Article
BRIEF DESCRIPTION OF THE DRAWINGS
[0026] FIG. 1 is an architecture diagram of a helmet-mounted
visualization device without parallax according to an embodiment of
the present disclosure.
[0027] FIG. 2 is a block diagram of a helmet-mounted visualization
device without parallax according to an embodiment of the present
disclosure.
[0028] FIG. 3 is a flowchart illustrating the procedures of a
method for operating a helmet-mounted visualization device without
parallax according to an embodiment of the present disclosure.
[0029] FIG. 4 is a picture of the helmet-mounted visualization
device with IR and VIS image fusion.
[0030] FIG. 5 is a diagram of the fused IR and VIS images with a
picture-in-picture format and wirelessly sent to the rear
headquarter.
[0031] FIG. 6 is a diagram of the helmet-mounted visualization
device without parallax and viewed by two eyes (binocular).
DESCRIPTION OF THE PREFERRED EMBODIMENTS
[0032] Certain terms are used throughout the following descriptions
and claims to refer to particular system components. As one skilled
in the art will appreciate, manufacturers may refer to a component
by different names. This document does not intend to distinguish
between components that differ in name but not differ in
functionality. In the following discussion and in the claims, the
terms "include", "including", "comprise", and "comprising" are used
in an open-ended fashion, and thus should be interpreted to mean
"including, but not limited to . . . " The terms "couple" and
"coupled" are intended to mean either an indirect or a direct
electrical connection. Thus, if a first device couples to a second
device, that connection may be through a direct electrical
connection, or through an indirect electrical connection via other
devices and connections.
[0033] The figures are only illustrations of an example, wherein
the units or procedure shown in the figures are not necessarily
essential for implementing the present disclosure. Those skilled in
the art will understand that the units in the device in the example
can be arranged in the device in the examples as described, or can
be alternatively located in one or more devices different from that
in the examples. The units in the examples described can be
combined into one module or further divided into a plurality of
sub-units.
[0034] In order to further explain the technical scheme of the
helmet-mounted visualization device of the present invention in
detail, a concrete example will be described below for describing
the overall technical scheme and advantageous effects thereof.
1.sup.st Embodiment
[0035] Please refer to FIG. 1 and FIG. 2. FIG. 1 is an architecture
diagram of a helmet-mounted visualization device without parallax
according to an embodiment of the present disclosure, and FIG. 2 is
a block diagram of a helmet-mounted visualization device without
parallax according to an embodiment of the present disclosure.
[0036] As shown in FIG. 1 and FIG. 2, the helmet-mounted
visualization device 100 may include a fixing member 110, a first
unit 120, a photoelectric part 130, a second unit 140, and a
connecting member 150. The fixing member 110 is adapted to be worn
on a user's head, such as a gear of a helmet. The first unit 120 at
least includes an objective lens 121, and a display element 122. In
one example, the photoelectric part 130 having a focal plan array
and a readout circuit is disposed within the first unit 120, and
the photoelectric part 130 is used for converting an external
optical signal passing through the objective lens 121 into an
electrical signal and transmitting the electrical signal to a
processing circuit 141.

Data
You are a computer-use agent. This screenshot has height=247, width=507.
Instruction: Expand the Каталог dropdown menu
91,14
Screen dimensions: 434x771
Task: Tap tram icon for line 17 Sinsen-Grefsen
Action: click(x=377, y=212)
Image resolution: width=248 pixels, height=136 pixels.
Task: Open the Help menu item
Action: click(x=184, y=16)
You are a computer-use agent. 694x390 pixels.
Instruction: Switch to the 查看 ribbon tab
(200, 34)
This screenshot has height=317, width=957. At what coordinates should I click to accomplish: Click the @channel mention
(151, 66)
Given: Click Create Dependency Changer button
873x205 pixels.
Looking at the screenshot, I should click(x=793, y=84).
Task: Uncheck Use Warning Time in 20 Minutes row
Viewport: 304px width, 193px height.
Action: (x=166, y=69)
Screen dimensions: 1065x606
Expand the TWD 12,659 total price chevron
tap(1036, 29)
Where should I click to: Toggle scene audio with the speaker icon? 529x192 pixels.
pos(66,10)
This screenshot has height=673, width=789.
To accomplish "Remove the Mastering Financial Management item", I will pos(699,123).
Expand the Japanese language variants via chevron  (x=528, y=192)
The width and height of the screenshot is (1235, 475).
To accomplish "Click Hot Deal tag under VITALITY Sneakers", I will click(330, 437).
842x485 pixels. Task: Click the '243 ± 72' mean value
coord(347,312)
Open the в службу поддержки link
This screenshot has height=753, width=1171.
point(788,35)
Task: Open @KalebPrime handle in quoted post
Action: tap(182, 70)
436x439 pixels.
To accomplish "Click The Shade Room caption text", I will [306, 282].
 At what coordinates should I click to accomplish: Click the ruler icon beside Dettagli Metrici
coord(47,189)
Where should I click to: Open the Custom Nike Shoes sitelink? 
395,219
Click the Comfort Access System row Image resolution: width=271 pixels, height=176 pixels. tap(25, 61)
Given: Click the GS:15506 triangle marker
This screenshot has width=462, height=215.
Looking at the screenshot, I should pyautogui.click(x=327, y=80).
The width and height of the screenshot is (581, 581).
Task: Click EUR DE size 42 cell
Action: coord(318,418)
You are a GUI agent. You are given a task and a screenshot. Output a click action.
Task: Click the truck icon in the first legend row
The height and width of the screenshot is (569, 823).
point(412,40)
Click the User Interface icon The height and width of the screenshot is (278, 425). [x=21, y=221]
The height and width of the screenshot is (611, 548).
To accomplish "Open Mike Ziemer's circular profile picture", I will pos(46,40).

Required tasks
1 > In the text on the helmet-mounted visualization device, rewrite the paragraph beginning "Certain terms are used throughout the following descriptions" as a short bulleted list that keeps its main facts.
2 > Pick up the text on the helmet-mounted visualization device right after its final sentence, which ends "to a processing circuit 141."

Written responses
1 >
- Particular terms are used throughout the descriptions and claims to refer to particular system components.
- Manufacturers may call a component by different names, and the document does not distinguish between components that differ in name but not in function.
- "Include," "including," "comprise," and "comprising" are open-ended and mean "including, but not limited to."
- "Couple" and "coupled" mean either a direct or an indirect electrical connection. When a first device couples to a second device, the connection may be direct or may pass through other devices and connections.

2 >
[0037] The second unit 140 includes a processing circuit 141, a
display circuit 123 and a power supply 142, wherein an output end
of the processing circuit 141 is coupled to the display circuit
123, and the display circuit 123 is coupled to the display screen
122 through a transmission medium 160. The second unit 140 is
disposed on the fixing member 110 so as not to block the user's
vision when it's in use.
[0038] The transmission medium 160, such as a cable, is arranged
along the connecting member 150. For example, the transmission
medium 160 is around the outer edge or the inside of the connecting
member 150, depending on the structure of the connecting member
150. The transmission medium 160 is used for transmitting the
electrical signal from the photoelectric part 130 to the processing
circuit 141 and transmitting the output signal of the display
circuit 123 to the display screen 122.
[0039] The connecting member 150 is made of a bendable material,
such as a metal strip, a metal tube, or a metal corrugated tube.
The connecting member 150 is coupled between the first unit 120 and
the second unit 140. When in use, the first unit 120 is placed in
front of the left eye or the right eye of the user; and when the
first unit 120 is not used, the first unit 120 is pulled up above
the eyes of the user and has no impact to the user's vision.
[0040] Please refer to FIG. 3. FIG. 3 is a flowchart illustrating
the procedures of a method for operating a helmet-mounted
visualization device without parallax according to a first
embodiment of the present disclosure. As shown in FIG. 3, the
method may include the following steps.
[0041] (A1) When the fixing member 110 of the helmet-mounted
visualization device 100 is worn on a user's head, a power supply
142 of the second unit 140 is turned on.
[0042] (A2) The photoelectric part 130 of the first unit 120
converts the external optical signal passing through the objective
lens 121 into an electrical signal, and the electrical signal is
transmitted to the processing circuit 141 of the second unit 140
through the transmission medium 160. The output signal of the
processing circuit 141 thus the output signal of the display
circuit 123 is transmitted to the display element 122 of the first
unit 120 through the transmission medium 160 for displaying
external images.
[0043] (A3) The connecting member 150 is adjusted in order to
adjust a distance and position between the first unit 120 and the
second unit 140, and adjust a distance and position between the eye
piece and the user's eyes.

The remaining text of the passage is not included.